The following specific types of hydrocephalus are generally recognized, but there are challenging patients who defy such labels, and their clinical and pathophysiologic features may change over time.1
Communicating Hydrocephalus
Communicating hydrocephalus is characterized by panventricular dilation and occurs as a result of obstruction to the flow of CSF in the subarachnoid space, distal to the foramina of Luschka and Magendie. Therefore, there is communication between the ventricles and the subarachnoid space. This condition is commonly caused by infection or hemorrhage or is idiopathic. Lumbar puncture is generally safe. Table 34-1 lists the types of communicating hydrocephalus.
DEFECTS OF FLOW IN THE SUBARACHNOID SPACE |
DEFECTS OF ABSORPTION OF CSF AT THE ARACHNOID GRANULATIONS |
ABNORMALITIES IN CSF |
IDIOPATHIC |
CSF, cerebrospinal fluid.
From Pickard JD. Adult communicating hydrocephalus. Br J Hosp Med. 1982;27:35.
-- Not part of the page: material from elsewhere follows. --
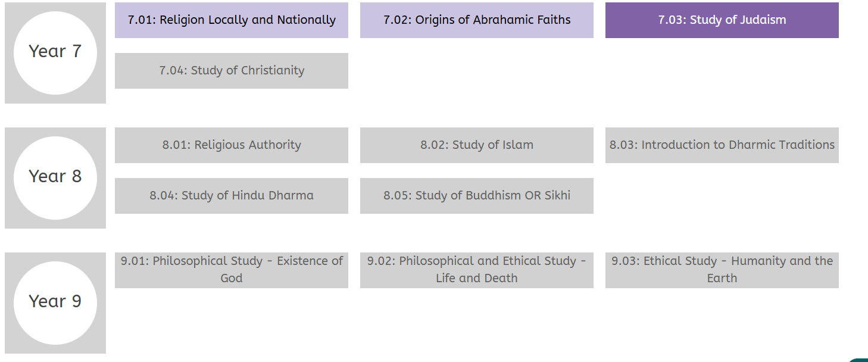Open 9.02 Philosophical and Ethical Study unit

pos(477,270)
Long-Standing Overt Ventriculomegaly in Adults
This form of hydrocephalus develops during childhood, with symptoms being manifested during adulthood. Severe ventriculomegaly in adults is associated with macrocephalus measuring greater than 2 SD in head circumference or neuroradiologic evidence of a significantly expanded or destroyed sella turcica, or both. Aqueduct stenosis is present but may be secondary because it may develop after third ventriculostomy. A spectrum of patients ranging from those with symptoms and signs of increased ICP to those with dementia, gait disturbance, and urinary incontinence may be encountered (see the section on normal-pressure hydrocephalus [NPH]). There is a major risk with surgical intervention for subdural hematomas. The challenge is the timing of intervention—the point at which the significant risk for surgical complications outweighs the slow but inexorable natural history of decline.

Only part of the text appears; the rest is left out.